Instead, the banks took a page from the insurance industry, similar to when you pay premiums for years, and your insurer screws you over when disaster finally hits. The banks, despite collecting the fees when times were good for providing the liquidity backstops(necessary for good credit ratings on the ABCP), basically told investors to suck it up. But only in Canada, that is.

In Canada, the backstop agreements contained an out for the banks, unlike in the U.S. and internationally. They only had to provide the liquidity in the event of a general market disruption, which they collectively decided had not occurred. Adding insult to injury, some of the Canadian banks that refused to provide the liquidity were the same banks that had sold the ABCP to their customers.

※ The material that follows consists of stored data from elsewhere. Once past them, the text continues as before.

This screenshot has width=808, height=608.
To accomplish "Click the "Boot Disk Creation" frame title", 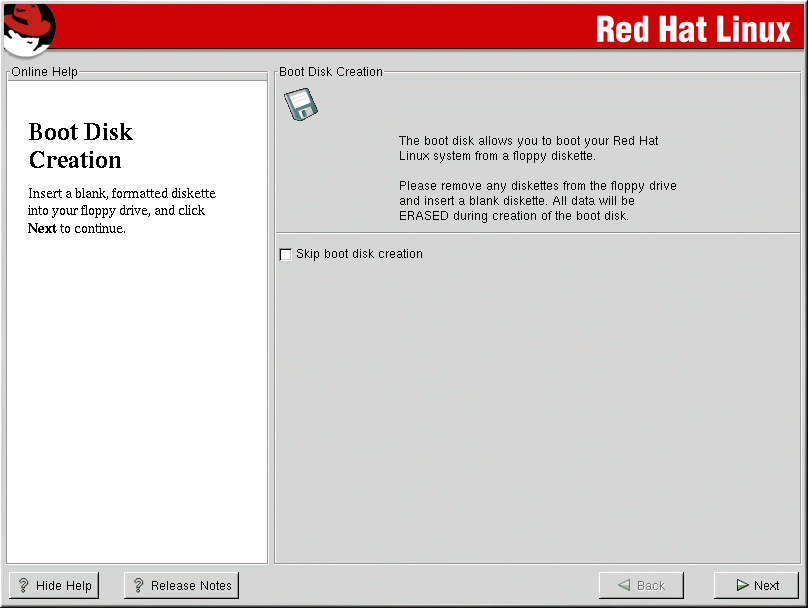I will [x=330, y=72].
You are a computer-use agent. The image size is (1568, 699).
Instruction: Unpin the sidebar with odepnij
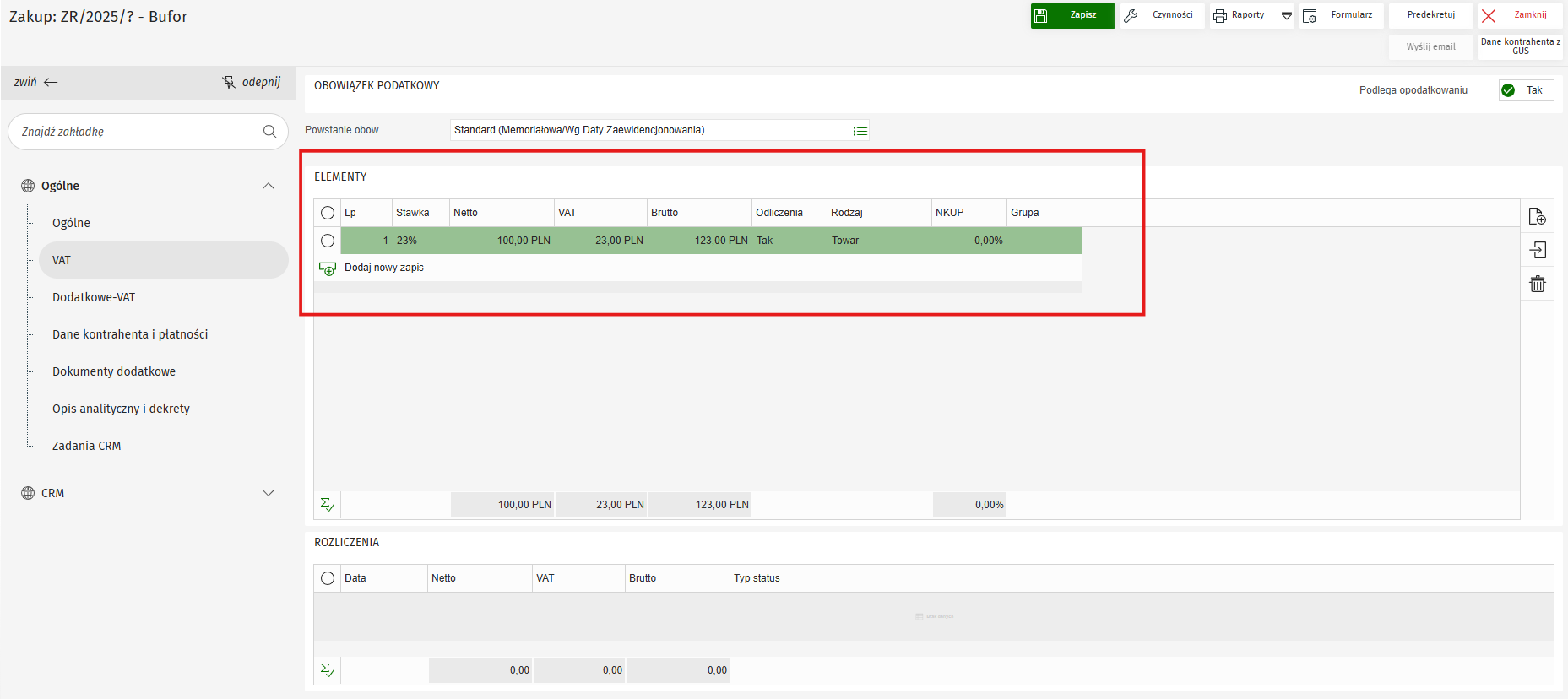(x=252, y=82)
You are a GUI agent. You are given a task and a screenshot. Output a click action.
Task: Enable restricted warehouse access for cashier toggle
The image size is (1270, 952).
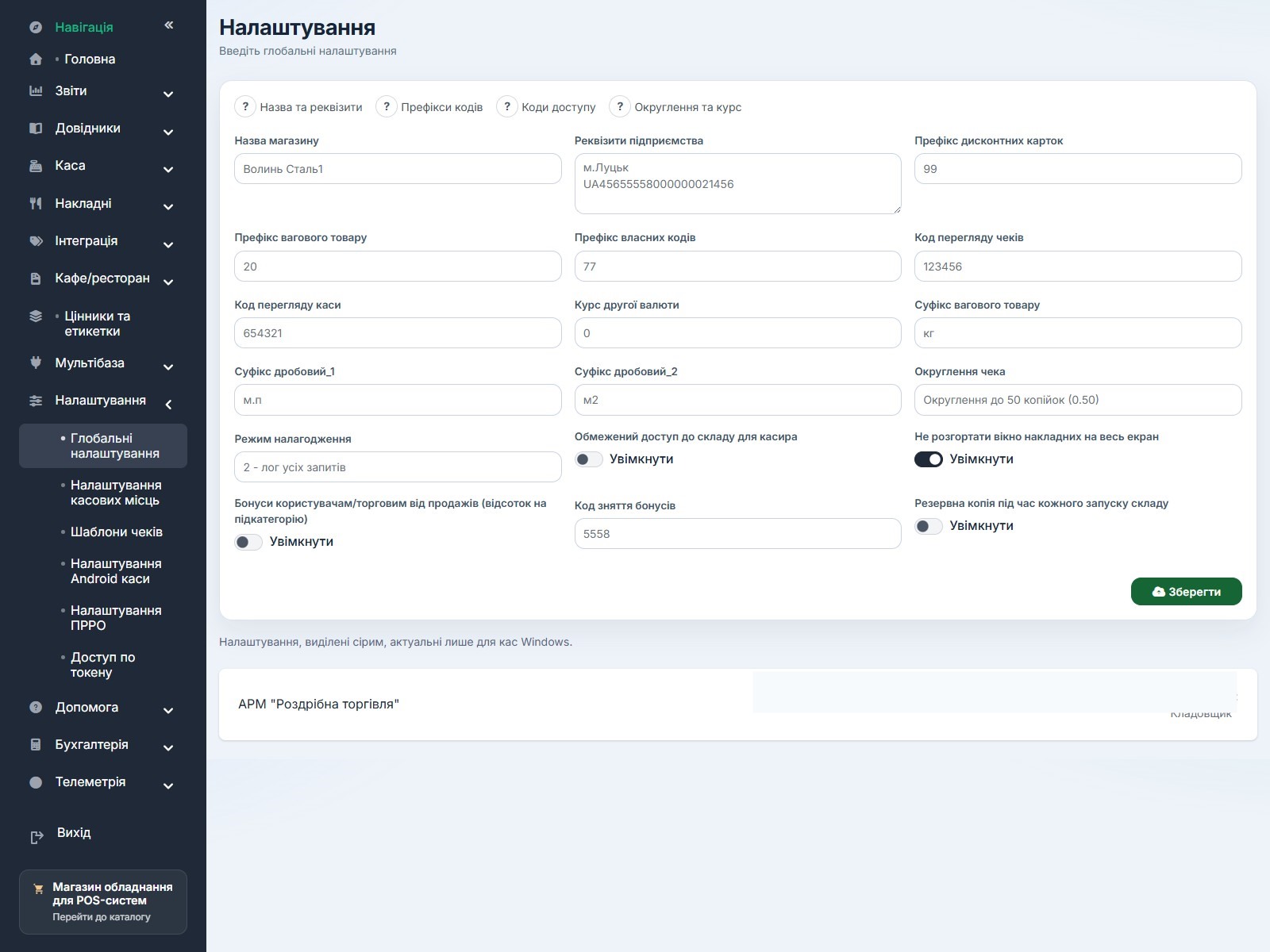click(x=589, y=459)
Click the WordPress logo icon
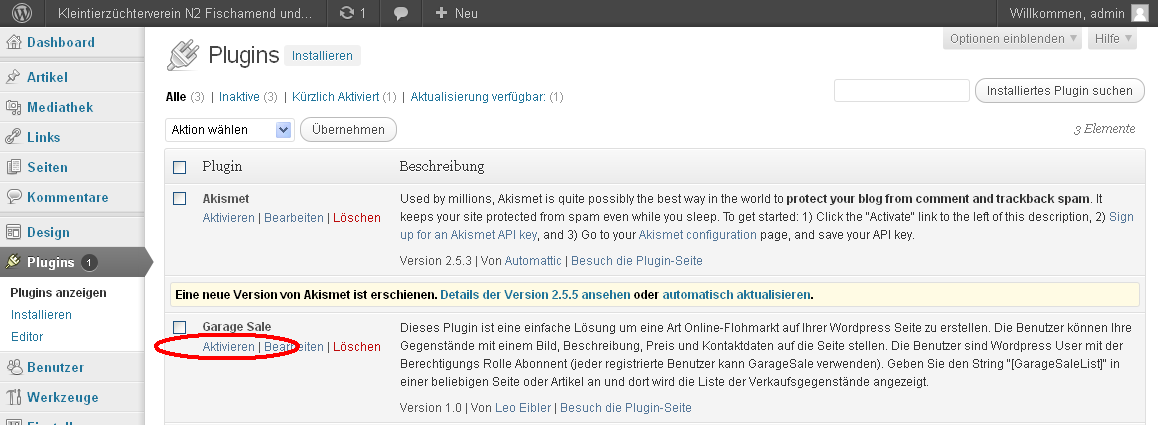Viewport: 1158px width, 425px height. point(23,14)
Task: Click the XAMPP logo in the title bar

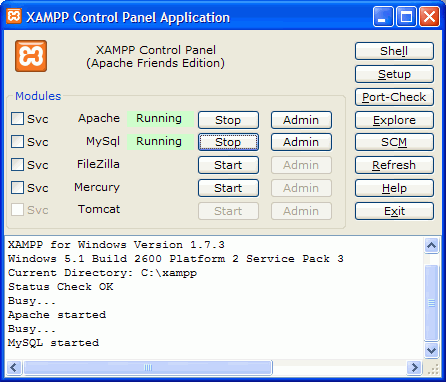Action: point(14,16)

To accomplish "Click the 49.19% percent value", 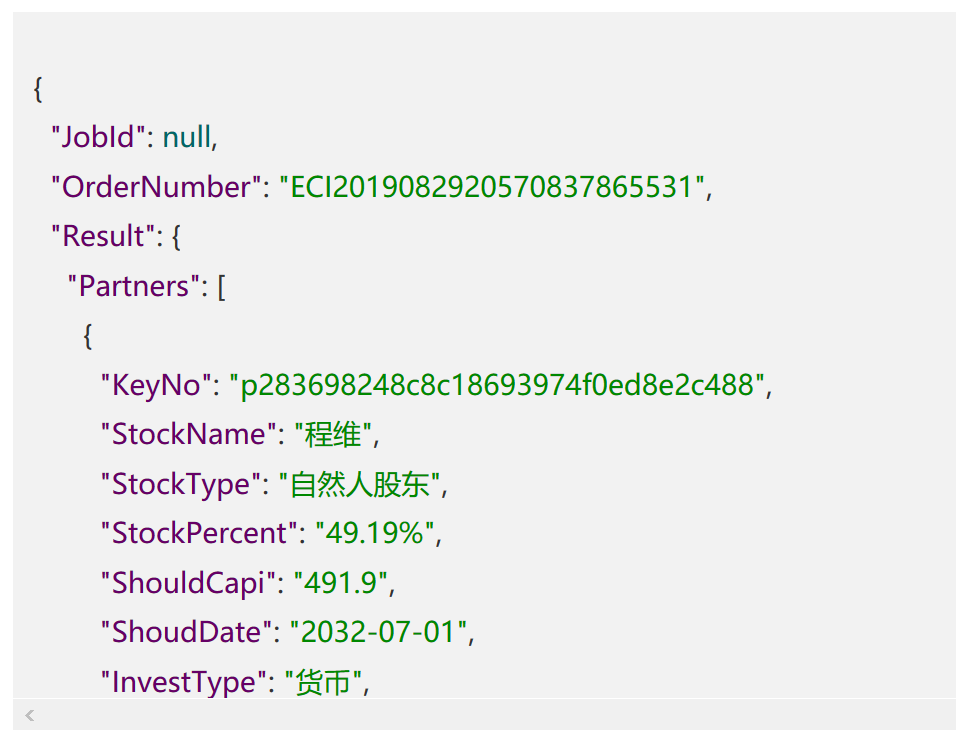I will (x=375, y=533).
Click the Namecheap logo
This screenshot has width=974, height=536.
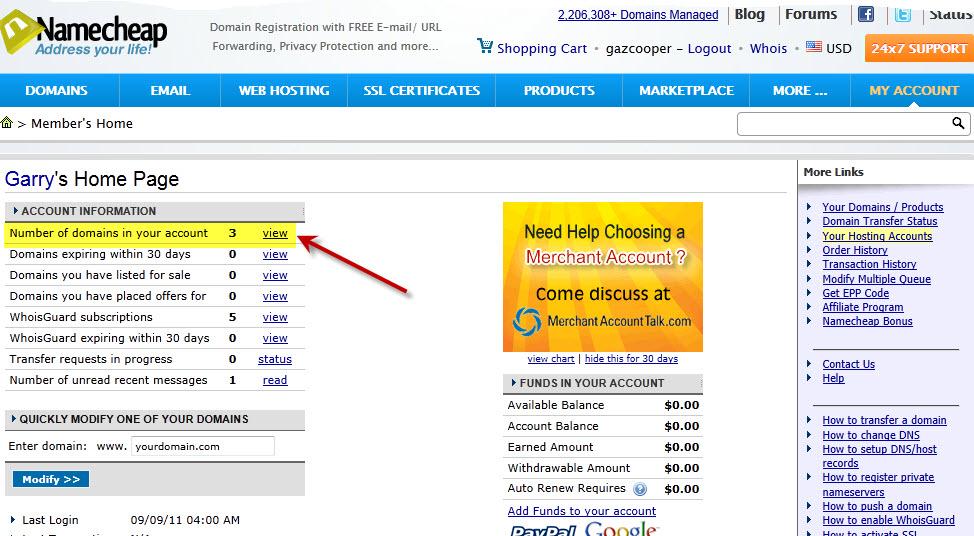(85, 34)
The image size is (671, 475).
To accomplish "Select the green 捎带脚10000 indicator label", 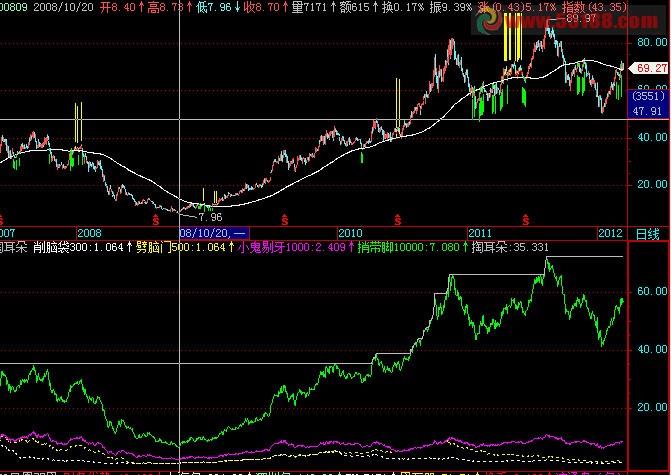I will 408,247.
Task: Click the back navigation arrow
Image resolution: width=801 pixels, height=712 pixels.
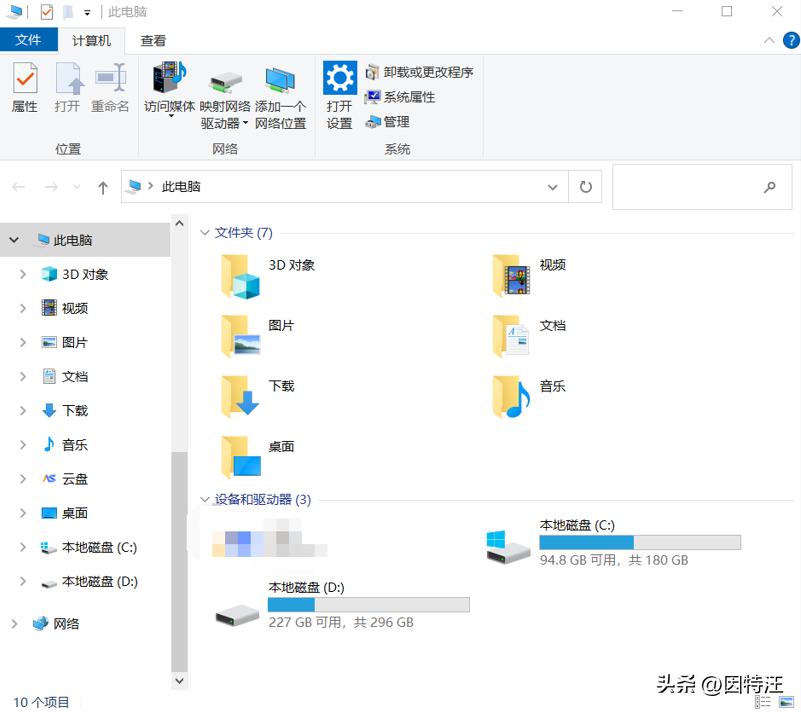Action: [18, 187]
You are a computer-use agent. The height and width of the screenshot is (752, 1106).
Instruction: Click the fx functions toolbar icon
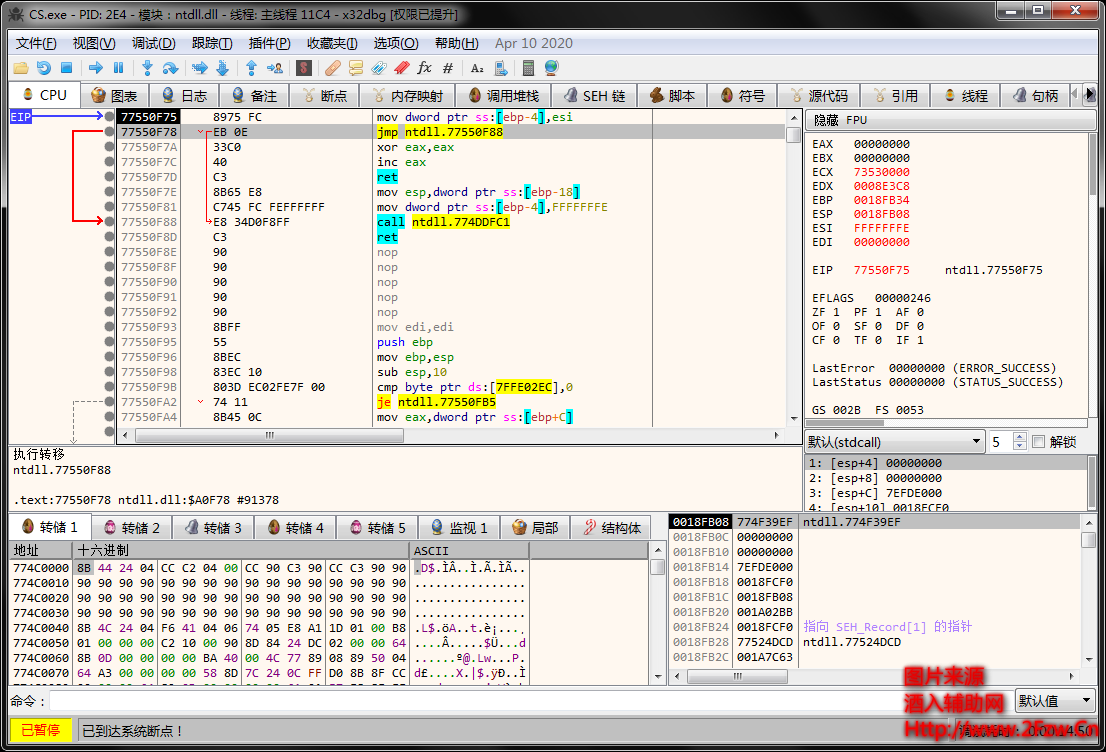(424, 68)
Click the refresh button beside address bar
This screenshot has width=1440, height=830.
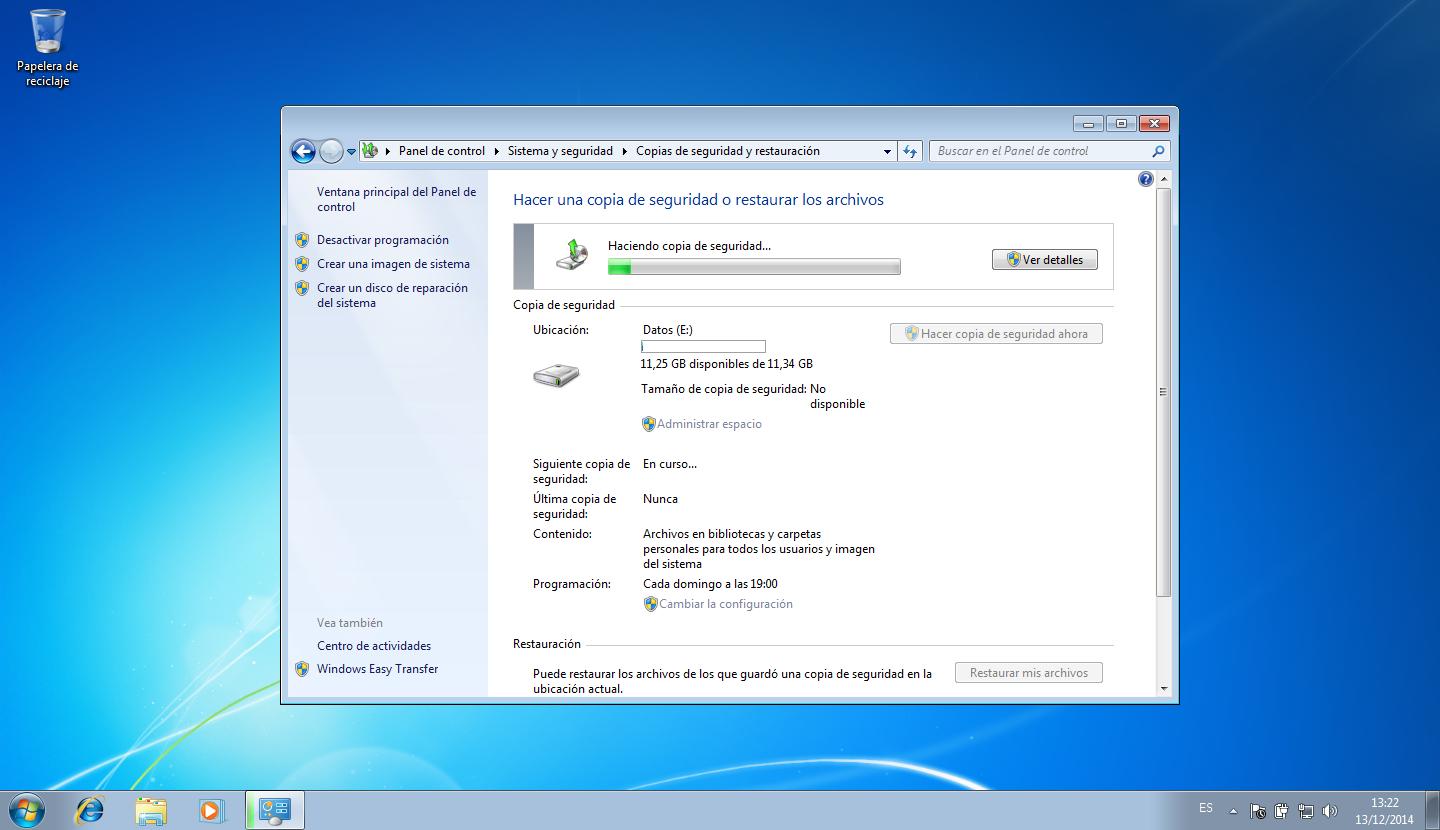click(x=909, y=151)
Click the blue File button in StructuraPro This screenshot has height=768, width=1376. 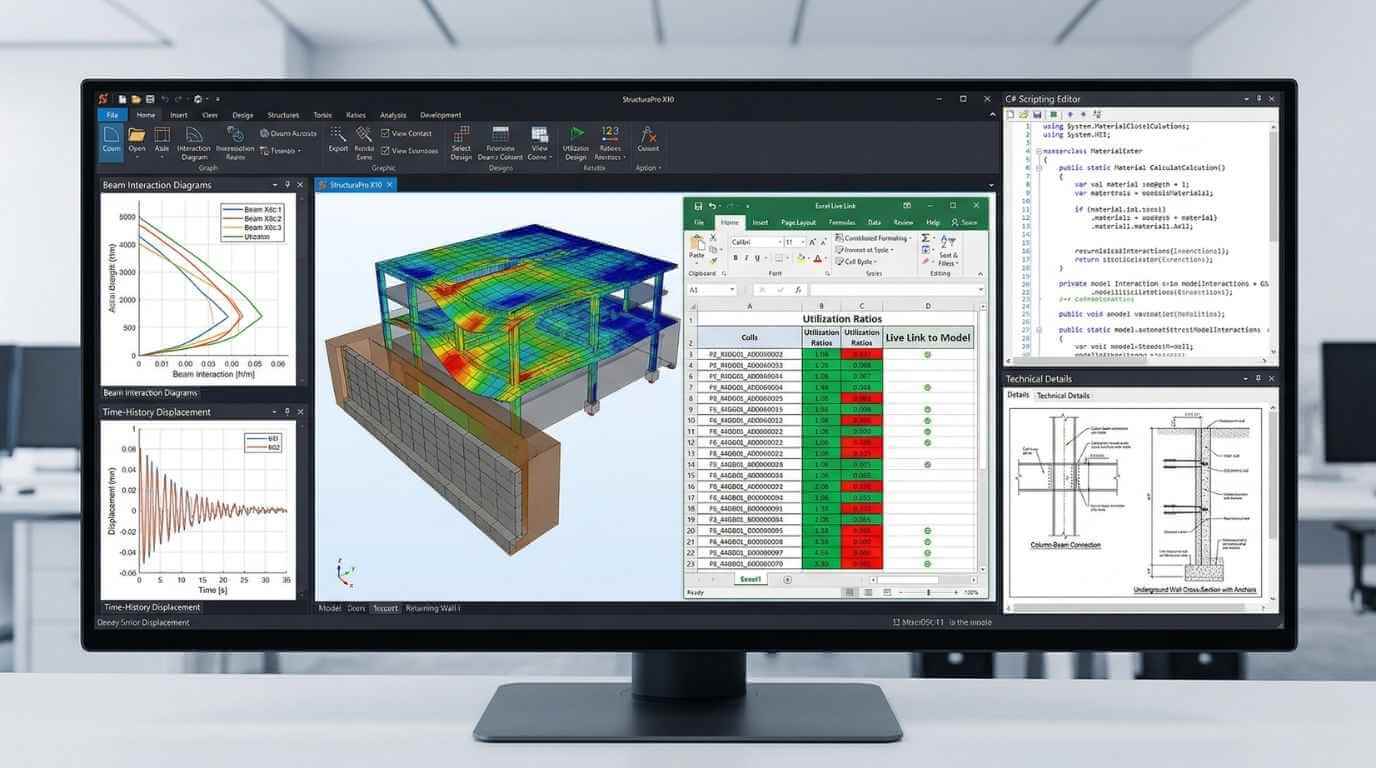pos(112,115)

Which brings us to today. It’s three months into the process, and many holders of the ABCP have no idea what it’s worth. Canadian Pacific Railway recently wrote down the value of its ABCP by nearly 15%, Sherritt by 10% and Cameco by 15%. Other holders, such as HSBC Bank Canada, have taken “immaterial” writedowns on their ABCP holdings. Of course, HSBC is being sued by at least one company that says the bank misled it about the nature of the investments, so you might regard the bank’s estimated impact as somewhat tainted.

I happen to think 20% is a reasonable discount to apply in valuing the ABCP today, given the dearth of transparency, the proposed restructuring makeup, and the liquidity needs of some current holders. Applying that to the $34 billion total means that someone is responsible for a $7-billion Canadian-made goof.

So far, DBRS(which provided the top-tier credit ratings on the failed paper)has escaped unscathed. And the regulator of Canadian banks, the Office of the Superintendent of Financial Institutions of Canada, has blamed foreign banks for the freeze-up. My bet is that nobody ever takes the fall for this one, and we continue to pretend nothing is wrong with investor protection in Canada. What’s another $7 billion anyhow?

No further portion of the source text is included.